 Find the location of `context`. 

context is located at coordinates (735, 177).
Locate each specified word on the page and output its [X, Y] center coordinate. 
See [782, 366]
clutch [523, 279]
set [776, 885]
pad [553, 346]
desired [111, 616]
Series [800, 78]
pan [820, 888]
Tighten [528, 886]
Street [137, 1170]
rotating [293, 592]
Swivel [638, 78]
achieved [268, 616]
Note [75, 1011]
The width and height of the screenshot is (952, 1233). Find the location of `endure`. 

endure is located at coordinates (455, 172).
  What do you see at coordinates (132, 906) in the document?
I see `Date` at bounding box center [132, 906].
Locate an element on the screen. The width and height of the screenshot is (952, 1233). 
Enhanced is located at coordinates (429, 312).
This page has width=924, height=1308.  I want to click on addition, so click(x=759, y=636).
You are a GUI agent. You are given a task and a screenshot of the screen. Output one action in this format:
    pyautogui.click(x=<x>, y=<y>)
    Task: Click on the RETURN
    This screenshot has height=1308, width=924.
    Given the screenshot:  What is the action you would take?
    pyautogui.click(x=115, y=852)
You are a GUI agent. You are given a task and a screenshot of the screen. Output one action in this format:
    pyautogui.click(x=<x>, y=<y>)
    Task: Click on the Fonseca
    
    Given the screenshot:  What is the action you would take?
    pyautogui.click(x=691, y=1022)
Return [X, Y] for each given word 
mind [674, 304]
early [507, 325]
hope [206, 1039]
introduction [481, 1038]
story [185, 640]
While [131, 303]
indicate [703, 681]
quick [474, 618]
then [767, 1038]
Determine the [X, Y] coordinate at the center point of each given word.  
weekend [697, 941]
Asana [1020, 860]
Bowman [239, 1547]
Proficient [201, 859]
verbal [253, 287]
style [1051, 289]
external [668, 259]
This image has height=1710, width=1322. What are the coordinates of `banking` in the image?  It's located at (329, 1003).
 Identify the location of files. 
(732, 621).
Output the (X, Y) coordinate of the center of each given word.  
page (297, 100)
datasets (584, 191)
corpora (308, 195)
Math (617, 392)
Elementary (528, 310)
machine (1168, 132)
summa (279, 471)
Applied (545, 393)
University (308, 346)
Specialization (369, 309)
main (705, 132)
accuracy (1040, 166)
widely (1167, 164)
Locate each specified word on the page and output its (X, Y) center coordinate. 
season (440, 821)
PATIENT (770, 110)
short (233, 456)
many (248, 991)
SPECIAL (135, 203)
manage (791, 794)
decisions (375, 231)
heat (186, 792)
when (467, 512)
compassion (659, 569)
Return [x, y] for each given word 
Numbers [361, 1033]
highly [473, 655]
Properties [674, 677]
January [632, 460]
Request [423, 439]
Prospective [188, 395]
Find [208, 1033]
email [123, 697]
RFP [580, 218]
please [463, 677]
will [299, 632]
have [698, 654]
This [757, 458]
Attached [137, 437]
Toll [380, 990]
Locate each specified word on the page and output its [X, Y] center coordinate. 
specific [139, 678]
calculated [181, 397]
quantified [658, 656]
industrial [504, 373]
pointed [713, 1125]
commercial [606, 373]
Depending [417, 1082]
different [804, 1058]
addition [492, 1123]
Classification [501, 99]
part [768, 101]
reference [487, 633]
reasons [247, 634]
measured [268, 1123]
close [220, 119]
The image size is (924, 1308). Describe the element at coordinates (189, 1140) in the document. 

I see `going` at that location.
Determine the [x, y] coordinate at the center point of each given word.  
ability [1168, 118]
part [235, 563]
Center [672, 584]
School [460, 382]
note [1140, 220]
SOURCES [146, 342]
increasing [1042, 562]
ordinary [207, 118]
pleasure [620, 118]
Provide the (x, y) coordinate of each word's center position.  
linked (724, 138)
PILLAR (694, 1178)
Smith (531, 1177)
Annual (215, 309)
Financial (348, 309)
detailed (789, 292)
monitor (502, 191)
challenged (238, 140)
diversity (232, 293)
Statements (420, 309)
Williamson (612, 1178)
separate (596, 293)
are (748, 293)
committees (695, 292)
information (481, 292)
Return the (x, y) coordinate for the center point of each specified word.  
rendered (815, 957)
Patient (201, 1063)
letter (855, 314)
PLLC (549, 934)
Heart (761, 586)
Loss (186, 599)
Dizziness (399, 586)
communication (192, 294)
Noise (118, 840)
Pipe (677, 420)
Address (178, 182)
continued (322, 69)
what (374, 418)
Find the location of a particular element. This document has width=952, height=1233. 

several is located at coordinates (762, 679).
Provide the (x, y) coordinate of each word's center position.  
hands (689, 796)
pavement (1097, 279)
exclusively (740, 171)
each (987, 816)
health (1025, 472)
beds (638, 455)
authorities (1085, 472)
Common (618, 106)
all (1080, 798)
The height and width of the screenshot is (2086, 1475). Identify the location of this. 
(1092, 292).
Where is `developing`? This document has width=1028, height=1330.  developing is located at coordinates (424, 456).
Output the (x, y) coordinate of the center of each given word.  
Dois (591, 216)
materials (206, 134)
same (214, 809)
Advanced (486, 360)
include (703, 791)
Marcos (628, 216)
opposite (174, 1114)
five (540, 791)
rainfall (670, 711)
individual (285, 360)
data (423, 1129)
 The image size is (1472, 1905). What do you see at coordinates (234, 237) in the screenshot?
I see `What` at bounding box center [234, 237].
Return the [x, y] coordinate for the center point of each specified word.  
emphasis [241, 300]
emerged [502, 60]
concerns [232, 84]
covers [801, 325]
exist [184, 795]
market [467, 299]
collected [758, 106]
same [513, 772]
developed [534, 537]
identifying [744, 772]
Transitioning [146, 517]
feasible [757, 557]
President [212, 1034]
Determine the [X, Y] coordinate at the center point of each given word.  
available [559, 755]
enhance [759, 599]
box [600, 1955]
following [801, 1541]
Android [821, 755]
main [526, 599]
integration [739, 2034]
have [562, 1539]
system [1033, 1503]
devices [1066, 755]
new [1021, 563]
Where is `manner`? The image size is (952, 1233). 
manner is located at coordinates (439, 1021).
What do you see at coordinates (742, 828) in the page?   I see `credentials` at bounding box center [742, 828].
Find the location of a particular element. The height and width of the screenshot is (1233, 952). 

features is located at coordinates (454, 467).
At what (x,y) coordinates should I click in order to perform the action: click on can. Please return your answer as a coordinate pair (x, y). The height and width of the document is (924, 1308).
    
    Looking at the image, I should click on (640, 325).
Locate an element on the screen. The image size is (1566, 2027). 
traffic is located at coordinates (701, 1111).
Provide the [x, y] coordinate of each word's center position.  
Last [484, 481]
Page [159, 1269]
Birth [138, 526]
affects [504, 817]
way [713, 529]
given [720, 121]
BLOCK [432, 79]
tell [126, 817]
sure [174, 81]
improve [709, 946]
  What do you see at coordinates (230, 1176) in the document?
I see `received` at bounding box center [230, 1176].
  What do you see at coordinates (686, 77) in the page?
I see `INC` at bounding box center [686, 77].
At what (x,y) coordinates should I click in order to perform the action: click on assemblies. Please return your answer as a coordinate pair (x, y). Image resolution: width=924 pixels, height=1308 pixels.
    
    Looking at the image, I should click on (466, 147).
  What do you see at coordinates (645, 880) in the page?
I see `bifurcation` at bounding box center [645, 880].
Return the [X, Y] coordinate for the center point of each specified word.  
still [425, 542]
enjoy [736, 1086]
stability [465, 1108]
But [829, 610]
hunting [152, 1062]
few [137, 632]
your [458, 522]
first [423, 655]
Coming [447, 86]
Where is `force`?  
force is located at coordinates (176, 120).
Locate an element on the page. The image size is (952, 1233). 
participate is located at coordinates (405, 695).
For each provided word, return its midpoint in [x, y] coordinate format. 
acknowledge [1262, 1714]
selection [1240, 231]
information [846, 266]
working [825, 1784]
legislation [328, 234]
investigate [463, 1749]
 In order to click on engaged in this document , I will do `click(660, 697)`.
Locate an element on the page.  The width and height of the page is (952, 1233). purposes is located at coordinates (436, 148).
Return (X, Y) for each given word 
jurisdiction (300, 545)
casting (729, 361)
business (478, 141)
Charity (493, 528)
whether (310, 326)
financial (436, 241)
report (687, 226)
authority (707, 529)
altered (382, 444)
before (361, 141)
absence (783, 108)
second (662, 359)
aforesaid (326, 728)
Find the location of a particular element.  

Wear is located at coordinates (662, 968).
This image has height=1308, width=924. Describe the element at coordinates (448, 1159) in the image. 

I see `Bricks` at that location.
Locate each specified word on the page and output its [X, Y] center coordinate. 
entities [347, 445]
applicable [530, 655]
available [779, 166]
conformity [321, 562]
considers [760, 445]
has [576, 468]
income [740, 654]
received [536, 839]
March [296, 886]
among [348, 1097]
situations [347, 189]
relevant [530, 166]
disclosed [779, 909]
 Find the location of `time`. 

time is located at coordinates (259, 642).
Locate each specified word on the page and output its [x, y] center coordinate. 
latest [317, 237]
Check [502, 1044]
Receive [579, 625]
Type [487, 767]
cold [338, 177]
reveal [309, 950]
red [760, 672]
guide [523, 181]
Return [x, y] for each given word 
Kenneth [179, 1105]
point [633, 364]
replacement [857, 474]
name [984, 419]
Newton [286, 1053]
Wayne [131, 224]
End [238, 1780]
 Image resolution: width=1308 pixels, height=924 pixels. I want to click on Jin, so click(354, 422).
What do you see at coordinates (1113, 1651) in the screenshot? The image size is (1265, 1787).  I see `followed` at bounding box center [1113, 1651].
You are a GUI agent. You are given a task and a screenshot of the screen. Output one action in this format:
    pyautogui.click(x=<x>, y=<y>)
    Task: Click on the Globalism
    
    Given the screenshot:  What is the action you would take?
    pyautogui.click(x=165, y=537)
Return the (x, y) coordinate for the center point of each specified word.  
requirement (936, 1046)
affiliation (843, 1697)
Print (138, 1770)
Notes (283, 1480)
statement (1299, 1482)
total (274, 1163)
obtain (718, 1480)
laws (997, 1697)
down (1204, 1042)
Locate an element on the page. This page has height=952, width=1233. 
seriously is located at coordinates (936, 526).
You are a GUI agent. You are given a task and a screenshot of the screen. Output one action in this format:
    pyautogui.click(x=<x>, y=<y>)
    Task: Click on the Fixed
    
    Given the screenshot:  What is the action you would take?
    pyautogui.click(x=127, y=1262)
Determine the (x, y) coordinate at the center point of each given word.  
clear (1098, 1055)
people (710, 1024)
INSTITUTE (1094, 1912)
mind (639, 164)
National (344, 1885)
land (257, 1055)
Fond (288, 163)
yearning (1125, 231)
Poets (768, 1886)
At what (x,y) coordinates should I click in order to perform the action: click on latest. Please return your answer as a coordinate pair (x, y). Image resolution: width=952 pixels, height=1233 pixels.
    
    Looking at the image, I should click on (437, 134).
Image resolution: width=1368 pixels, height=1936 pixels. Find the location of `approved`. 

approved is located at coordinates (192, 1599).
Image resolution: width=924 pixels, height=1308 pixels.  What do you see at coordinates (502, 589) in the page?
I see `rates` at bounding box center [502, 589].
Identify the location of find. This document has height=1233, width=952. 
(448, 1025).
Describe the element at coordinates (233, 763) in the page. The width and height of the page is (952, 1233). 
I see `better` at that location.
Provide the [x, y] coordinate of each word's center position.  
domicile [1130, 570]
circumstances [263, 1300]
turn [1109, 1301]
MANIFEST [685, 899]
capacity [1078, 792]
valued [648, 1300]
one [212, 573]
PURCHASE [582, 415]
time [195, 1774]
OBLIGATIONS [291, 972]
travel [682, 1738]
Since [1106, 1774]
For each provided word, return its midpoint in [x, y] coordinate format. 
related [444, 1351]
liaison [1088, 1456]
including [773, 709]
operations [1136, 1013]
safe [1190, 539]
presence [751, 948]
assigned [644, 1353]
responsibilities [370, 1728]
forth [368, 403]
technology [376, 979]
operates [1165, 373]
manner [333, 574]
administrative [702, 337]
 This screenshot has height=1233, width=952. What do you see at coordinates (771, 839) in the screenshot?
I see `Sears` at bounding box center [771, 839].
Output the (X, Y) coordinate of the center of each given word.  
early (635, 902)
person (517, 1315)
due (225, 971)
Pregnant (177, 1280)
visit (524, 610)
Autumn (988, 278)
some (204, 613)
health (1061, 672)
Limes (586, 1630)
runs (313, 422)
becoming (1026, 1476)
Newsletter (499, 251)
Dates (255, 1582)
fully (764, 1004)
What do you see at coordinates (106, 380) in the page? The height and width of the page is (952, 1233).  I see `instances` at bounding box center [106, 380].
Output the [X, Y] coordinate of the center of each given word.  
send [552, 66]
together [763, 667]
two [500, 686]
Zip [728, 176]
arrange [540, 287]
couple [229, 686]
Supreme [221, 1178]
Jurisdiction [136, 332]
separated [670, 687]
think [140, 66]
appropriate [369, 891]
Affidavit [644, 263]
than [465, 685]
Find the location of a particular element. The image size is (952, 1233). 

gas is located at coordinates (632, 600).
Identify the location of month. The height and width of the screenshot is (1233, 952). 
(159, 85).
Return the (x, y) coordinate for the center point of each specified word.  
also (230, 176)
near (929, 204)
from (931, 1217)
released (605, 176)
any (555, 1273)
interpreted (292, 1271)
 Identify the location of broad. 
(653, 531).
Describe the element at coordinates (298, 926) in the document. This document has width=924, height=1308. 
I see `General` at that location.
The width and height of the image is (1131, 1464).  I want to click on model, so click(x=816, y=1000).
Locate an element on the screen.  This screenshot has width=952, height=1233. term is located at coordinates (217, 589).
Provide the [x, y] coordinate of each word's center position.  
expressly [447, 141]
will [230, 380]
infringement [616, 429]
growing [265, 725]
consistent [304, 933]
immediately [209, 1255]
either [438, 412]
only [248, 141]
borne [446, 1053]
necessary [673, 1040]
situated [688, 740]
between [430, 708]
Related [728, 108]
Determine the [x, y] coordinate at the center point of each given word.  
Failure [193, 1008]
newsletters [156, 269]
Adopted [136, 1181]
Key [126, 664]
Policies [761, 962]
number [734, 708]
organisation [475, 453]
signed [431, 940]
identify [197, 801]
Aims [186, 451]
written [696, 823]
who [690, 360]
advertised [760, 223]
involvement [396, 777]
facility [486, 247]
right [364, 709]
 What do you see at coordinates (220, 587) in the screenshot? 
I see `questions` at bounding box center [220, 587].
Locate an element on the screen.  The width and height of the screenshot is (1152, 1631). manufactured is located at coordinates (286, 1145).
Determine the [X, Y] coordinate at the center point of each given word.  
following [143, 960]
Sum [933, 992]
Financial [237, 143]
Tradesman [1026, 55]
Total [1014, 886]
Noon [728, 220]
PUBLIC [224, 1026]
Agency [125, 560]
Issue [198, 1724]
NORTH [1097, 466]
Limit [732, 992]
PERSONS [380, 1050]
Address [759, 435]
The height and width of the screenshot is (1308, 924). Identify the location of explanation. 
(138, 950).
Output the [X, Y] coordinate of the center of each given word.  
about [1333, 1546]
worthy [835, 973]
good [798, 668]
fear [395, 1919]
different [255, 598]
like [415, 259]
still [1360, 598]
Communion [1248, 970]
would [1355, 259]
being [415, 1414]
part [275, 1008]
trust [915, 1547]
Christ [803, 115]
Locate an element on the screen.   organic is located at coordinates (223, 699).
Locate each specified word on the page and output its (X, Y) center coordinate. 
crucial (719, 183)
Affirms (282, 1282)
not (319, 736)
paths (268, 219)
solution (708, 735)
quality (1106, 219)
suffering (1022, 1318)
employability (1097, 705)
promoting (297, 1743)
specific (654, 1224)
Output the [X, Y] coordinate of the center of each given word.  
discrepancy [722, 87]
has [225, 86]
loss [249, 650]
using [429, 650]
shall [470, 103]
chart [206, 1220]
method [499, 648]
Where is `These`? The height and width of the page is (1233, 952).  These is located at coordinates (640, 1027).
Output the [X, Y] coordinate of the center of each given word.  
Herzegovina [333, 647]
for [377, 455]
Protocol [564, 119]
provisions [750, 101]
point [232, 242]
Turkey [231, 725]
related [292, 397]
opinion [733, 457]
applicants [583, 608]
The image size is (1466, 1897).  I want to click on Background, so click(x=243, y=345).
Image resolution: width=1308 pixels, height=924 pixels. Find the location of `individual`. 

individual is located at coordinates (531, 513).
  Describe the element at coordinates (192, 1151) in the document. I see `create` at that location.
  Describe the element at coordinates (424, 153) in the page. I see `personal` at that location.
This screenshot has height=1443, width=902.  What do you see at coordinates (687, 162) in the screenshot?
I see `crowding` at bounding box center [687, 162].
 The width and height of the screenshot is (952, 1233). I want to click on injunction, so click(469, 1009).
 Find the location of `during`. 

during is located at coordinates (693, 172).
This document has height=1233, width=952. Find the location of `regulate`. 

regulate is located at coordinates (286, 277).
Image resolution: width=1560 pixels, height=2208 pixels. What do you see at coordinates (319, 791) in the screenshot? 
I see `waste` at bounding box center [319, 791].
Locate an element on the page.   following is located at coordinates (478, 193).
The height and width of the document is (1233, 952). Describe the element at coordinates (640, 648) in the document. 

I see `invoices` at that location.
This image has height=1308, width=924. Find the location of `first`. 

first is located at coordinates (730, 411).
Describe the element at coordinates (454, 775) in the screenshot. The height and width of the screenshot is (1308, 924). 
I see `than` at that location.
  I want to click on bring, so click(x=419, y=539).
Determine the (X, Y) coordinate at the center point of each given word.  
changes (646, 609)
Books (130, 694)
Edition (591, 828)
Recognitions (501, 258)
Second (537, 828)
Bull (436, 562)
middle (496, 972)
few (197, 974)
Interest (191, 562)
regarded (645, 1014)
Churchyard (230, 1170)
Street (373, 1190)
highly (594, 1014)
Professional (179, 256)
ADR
******************************
Task details – Copy out the entries word for word, from the line holding "emerged [502, 60]" through the line holding "features is located", including both of those lines.

Full output –
emerged [502, 60]
concerns [232, 84]
covers [801, 325]
exist [184, 795]
market [467, 299]
collected [758, 106]
same [513, 772]
developed [534, 537]
identifying [744, 772]
Transitioning [146, 517]
feasible [757, 557]
President [212, 1034]
Determine the [X, Y] coordinate at the center point of each given word.  
available [559, 755]
enhance [759, 599]
box [600, 1955]
following [801, 1541]
Android [821, 755]
main [526, 599]
integration [739, 2034]
have [562, 1539]
system [1033, 1503]
devices [1066, 755]
new [1021, 563]
Where is `manner`? The image size is (952, 1233). 
manner is located at coordinates (439, 1021).
What do you see at coordinates (742, 828) in the page?   I see `credentials` at bounding box center [742, 828].
Find the location of a particular element. The height and width of the screenshot is (1233, 952). 

features is located at coordinates (454, 467).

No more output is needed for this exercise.